=== WORK TO COMPLETE ===
Write out again, unchanged, the line that has "You are a computer-use" and each following line through the end of the entries below; leave pictures out.

======== RECORDS SUPPLIED

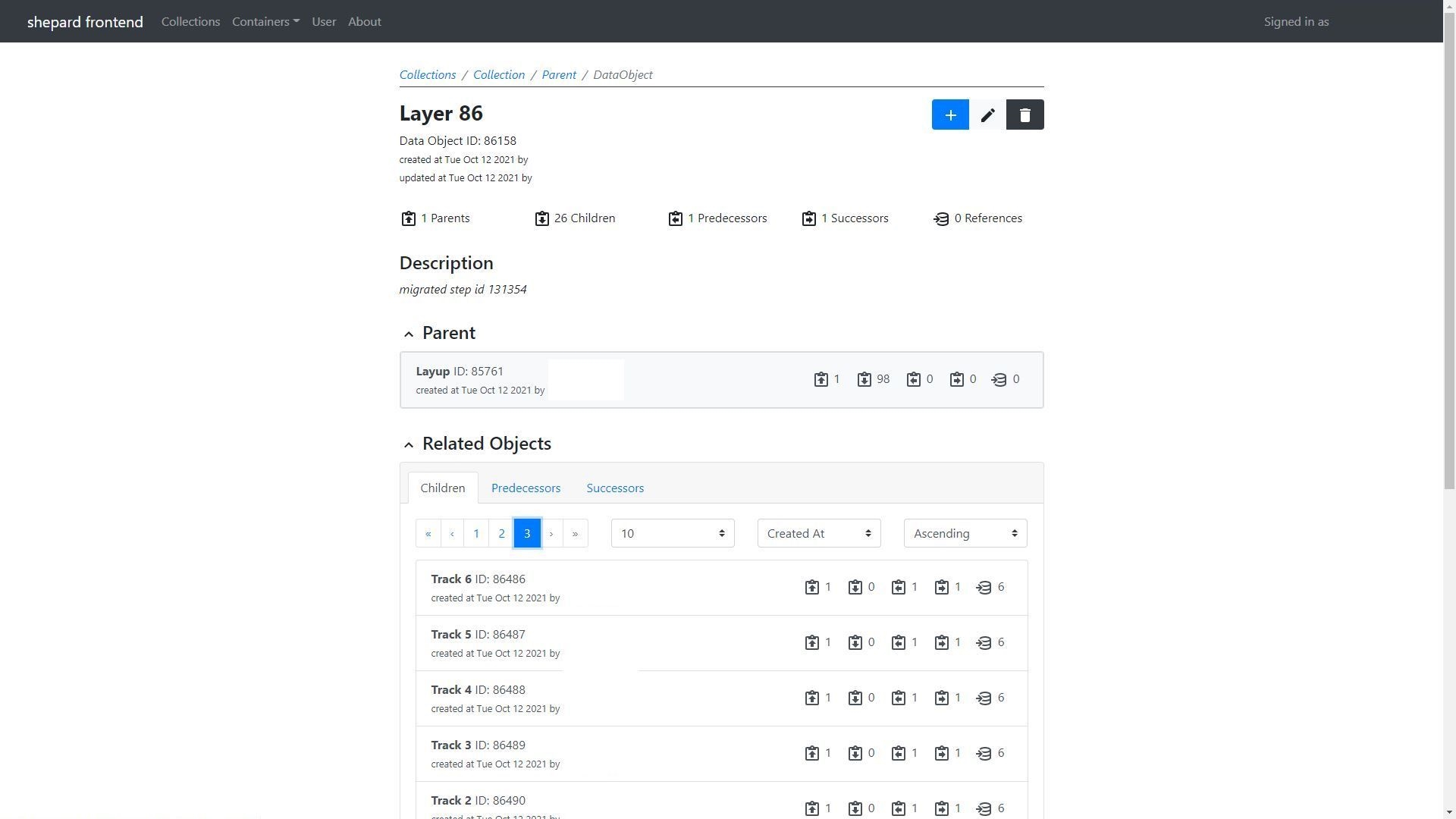Click the 26 Children icon
Screen dimensions: 1456x819
541,218
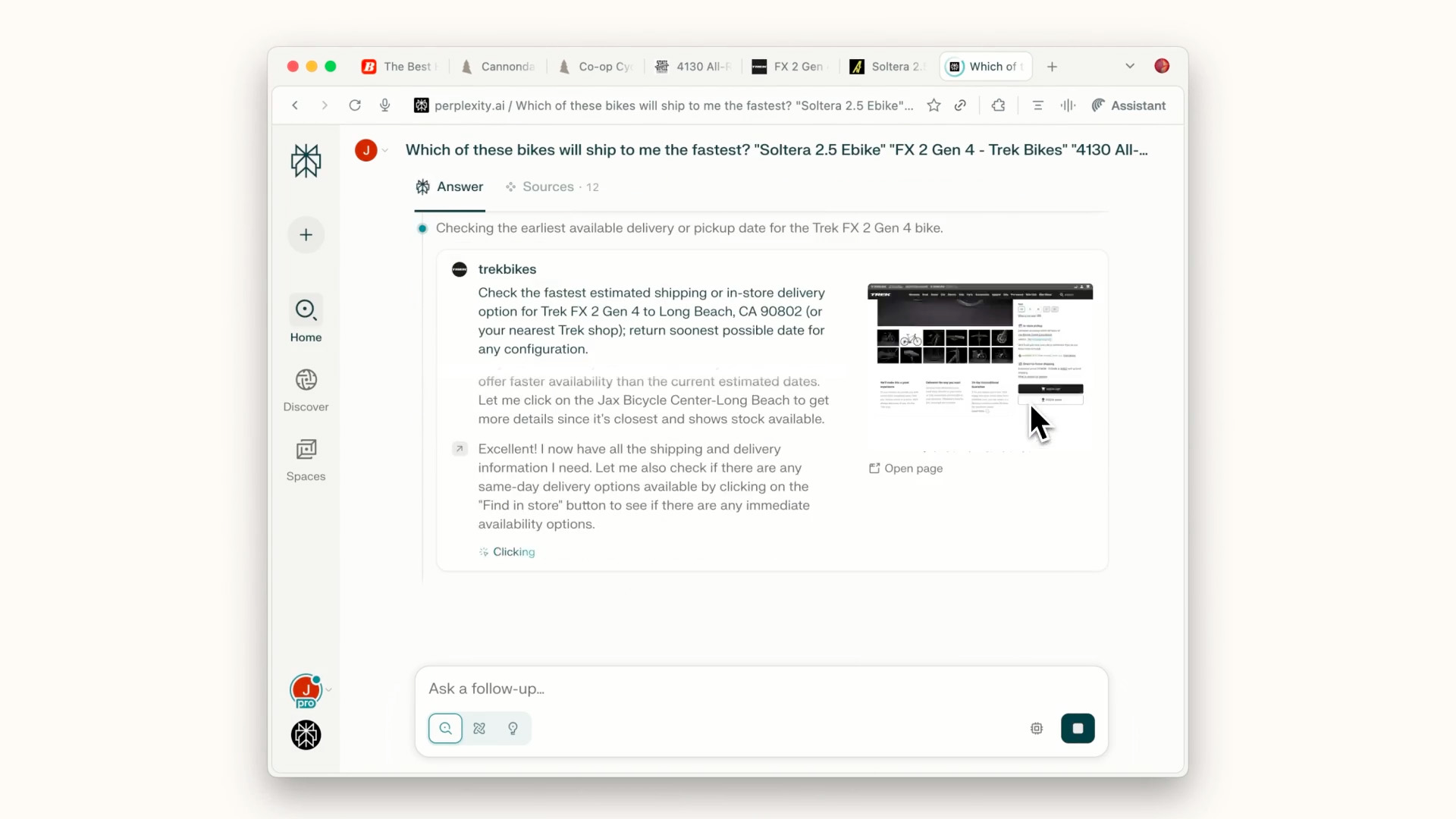The image size is (1456, 819).
Task: Open the extensions puzzle icon
Action: pyautogui.click(x=998, y=105)
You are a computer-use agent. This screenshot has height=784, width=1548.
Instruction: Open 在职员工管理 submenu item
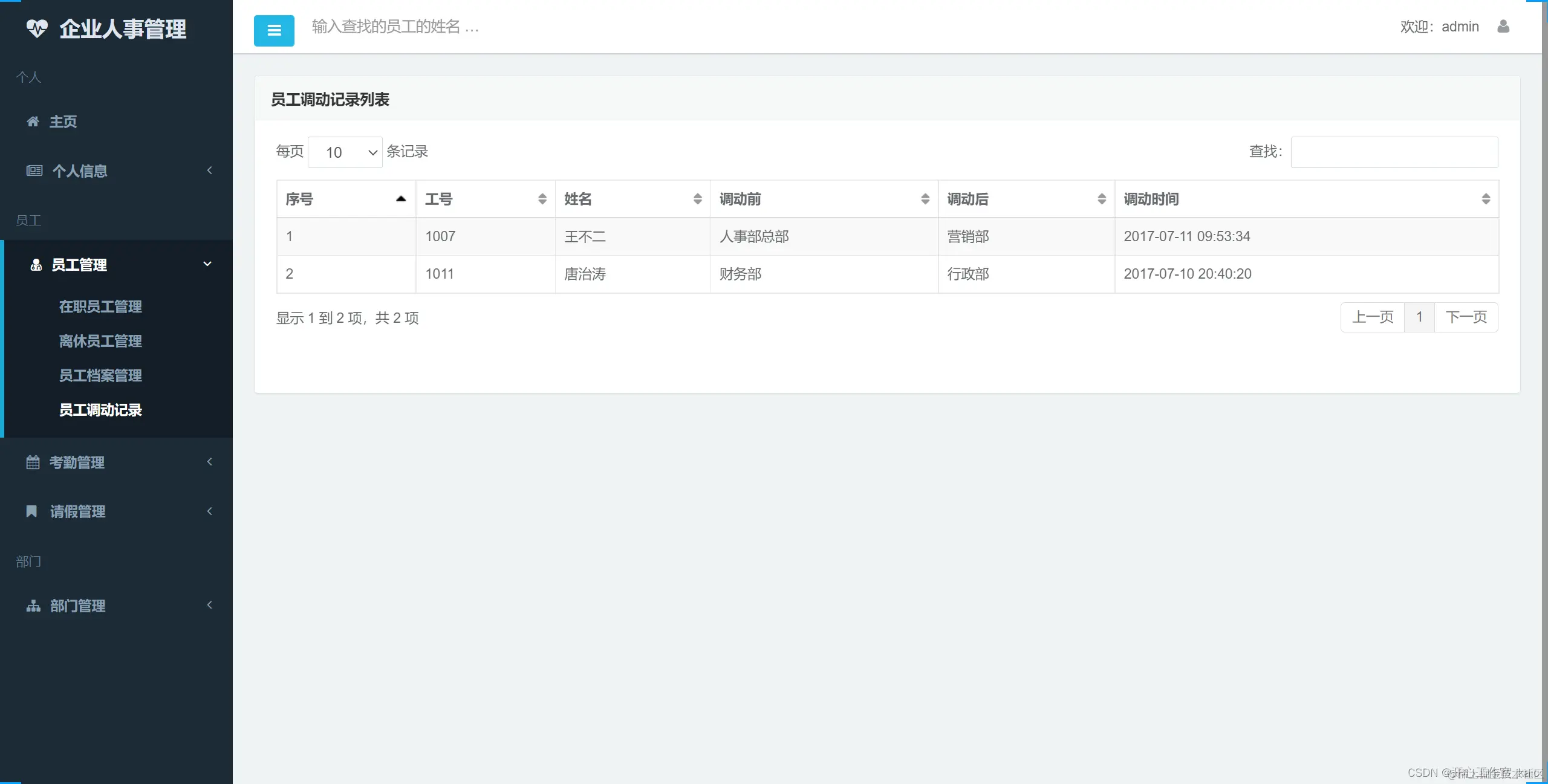pyautogui.click(x=100, y=306)
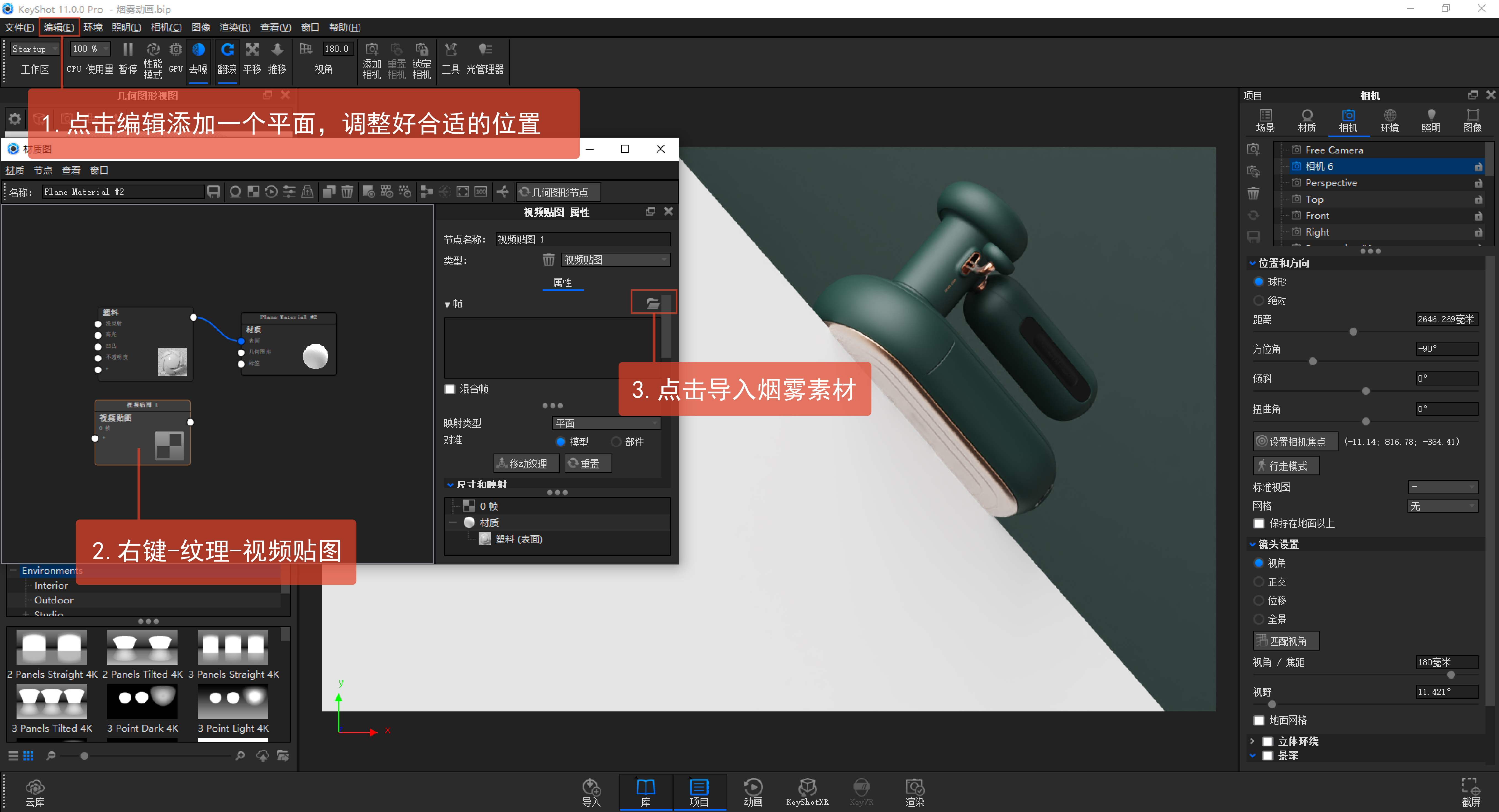Select the 正交 lens setting radio button

click(x=1259, y=582)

================

=== EXERCISE RESULT ===
You are a computer-use agent. This screenshot has height=784, width=1548.
Instruction: Open 在职员工管理 submenu item
pyautogui.click(x=100, y=306)
Select the 正交 lens setting radio button

click(x=1259, y=582)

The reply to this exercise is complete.